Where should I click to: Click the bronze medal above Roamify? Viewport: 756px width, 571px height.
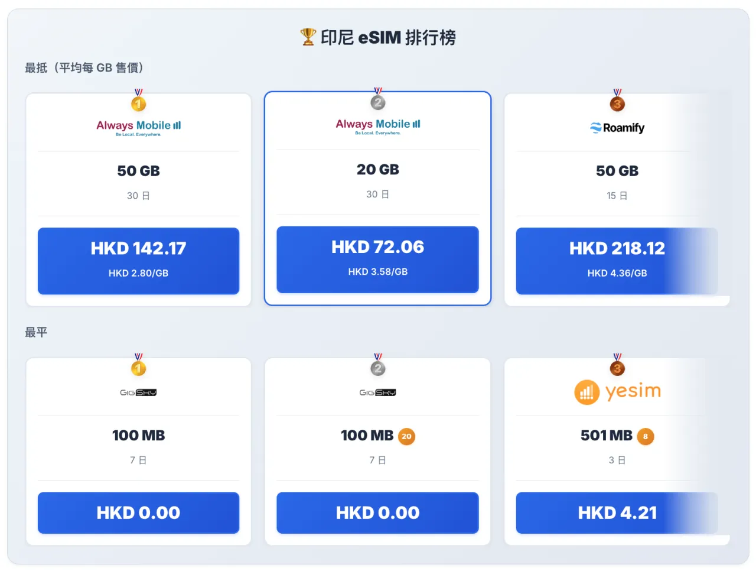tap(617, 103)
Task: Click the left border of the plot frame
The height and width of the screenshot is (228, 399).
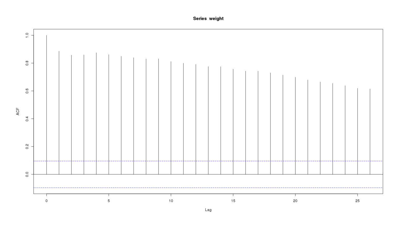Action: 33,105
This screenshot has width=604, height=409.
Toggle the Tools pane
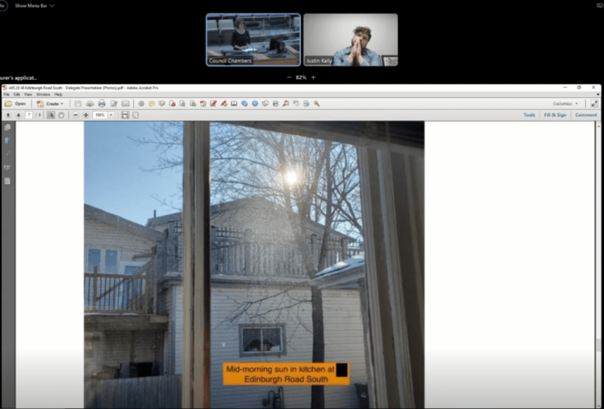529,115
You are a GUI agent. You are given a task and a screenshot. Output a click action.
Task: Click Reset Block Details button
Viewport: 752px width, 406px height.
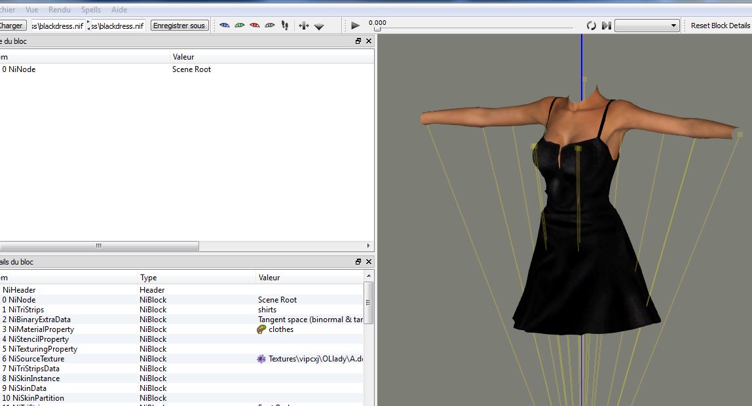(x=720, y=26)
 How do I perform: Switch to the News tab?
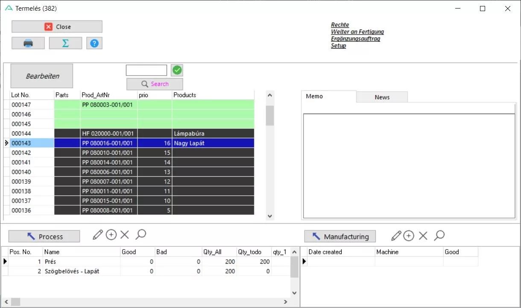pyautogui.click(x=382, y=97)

[Work order]
From the line containing "Viewport: 752px width, 406px height." down to the end of the data above, reproduce each line exactly; no pictures.

[Solution for this task]
Viewport: 752px width, 406px height.
(x=720, y=26)
 How do I perform: Switch to the News tab?
pyautogui.click(x=382, y=97)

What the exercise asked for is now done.